━━━ Passage to read

He maintained close correspondence with Egyptian reformers Muhammad Abduh and Rashid Rida, which contributed to the development of early Arab Salafi thought. Following the Young Turk Revolution and the rise of the Committee of Union and Progress, al-Qasimi and other reformist scholars faced increased restrictions from Ottoman authorities, who associated their movement with political dissent and Wahhabi influence.

In his later years, al-Qasimi focused on teaching and writing. He held lessons in tafsir and jurisprudence at the Sinan Pasha Mosque in Damascus, continuing the tradition of his father and grandfather.

━━━━━━
━━━ Information shown

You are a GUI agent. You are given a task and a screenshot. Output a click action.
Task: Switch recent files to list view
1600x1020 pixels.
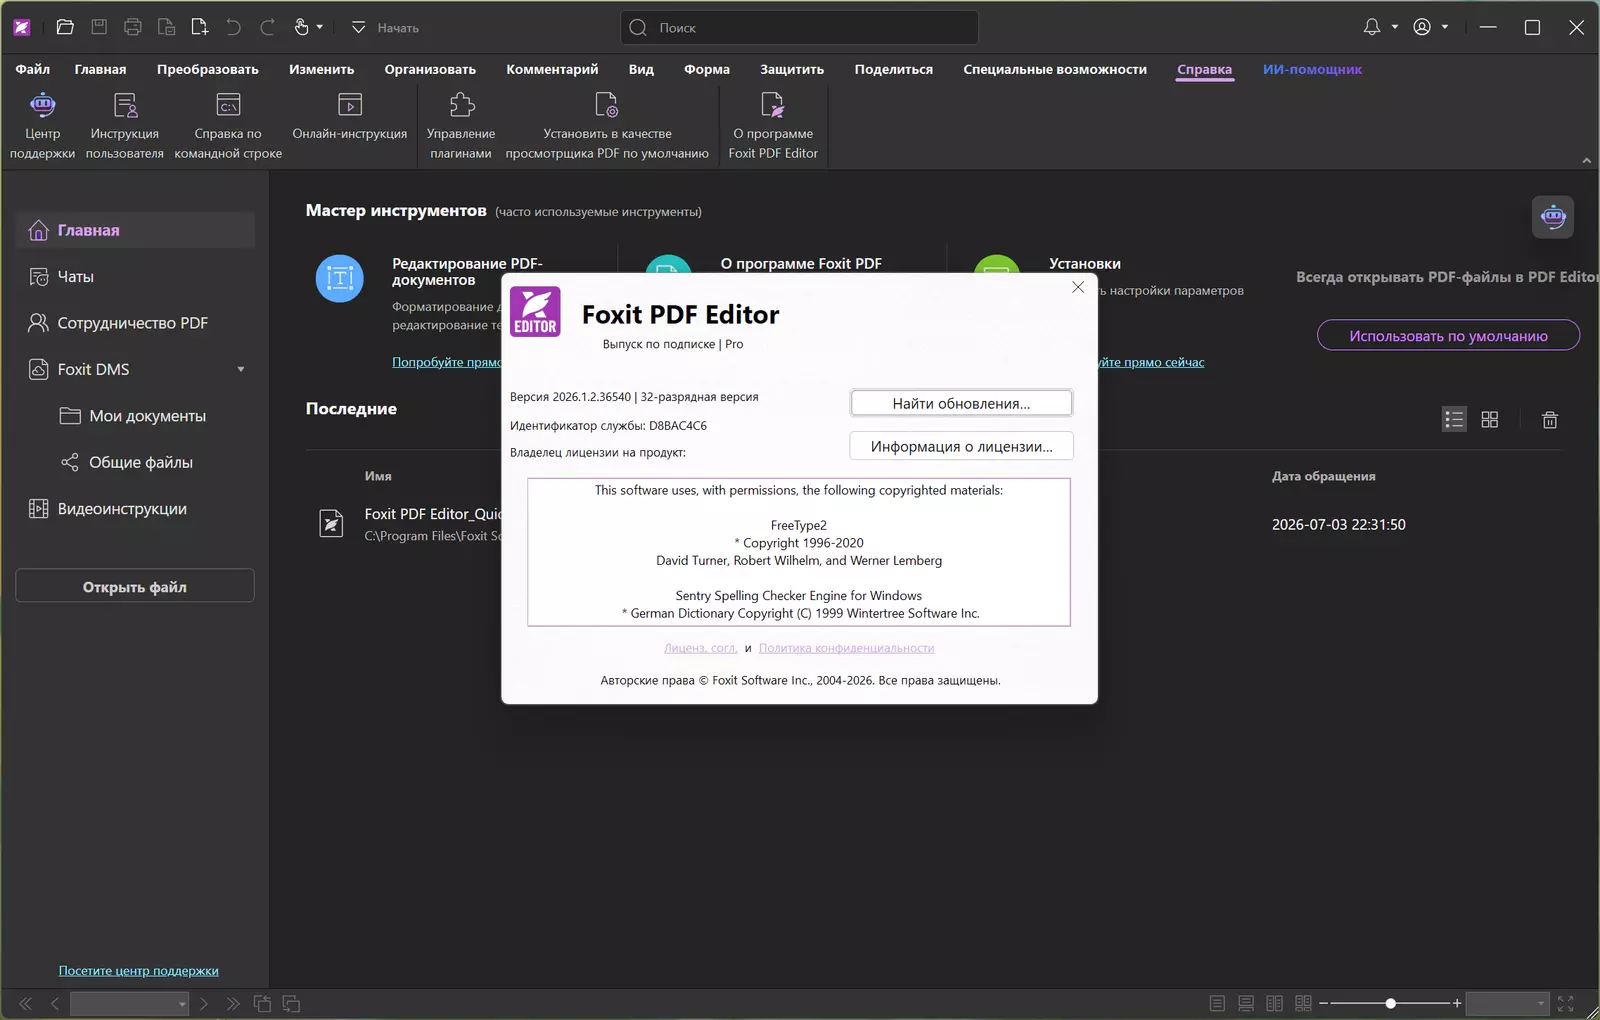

━━━━━━

## List of tasks
1. Shorten the paragraph beginning "He maintained close correspondence" from the passage on al-Qasimi into a bulleted list of its main facts.
2. List every person the passage on al-Qasimi names as an individual. Leave out names that appear only as part of a building's name.
None of the lines are needed here.

## Exercise results
1.
- He corresponded closely with the Egyptian reformers Muhammad Abduh and Rashid Rida.
- This correspondence helped shape early Arab Salafi thought.
- After the Young Turk Revolution and the rise of the Committee of Union and Progress, Ottoman authorities placed more restrictions on him and other reformist scholars.
- The authorities linked their movement with political dissent and Wahhabi influence.

2.
- al-Qasimi
- Muhammad Abduh
- Rashid Rida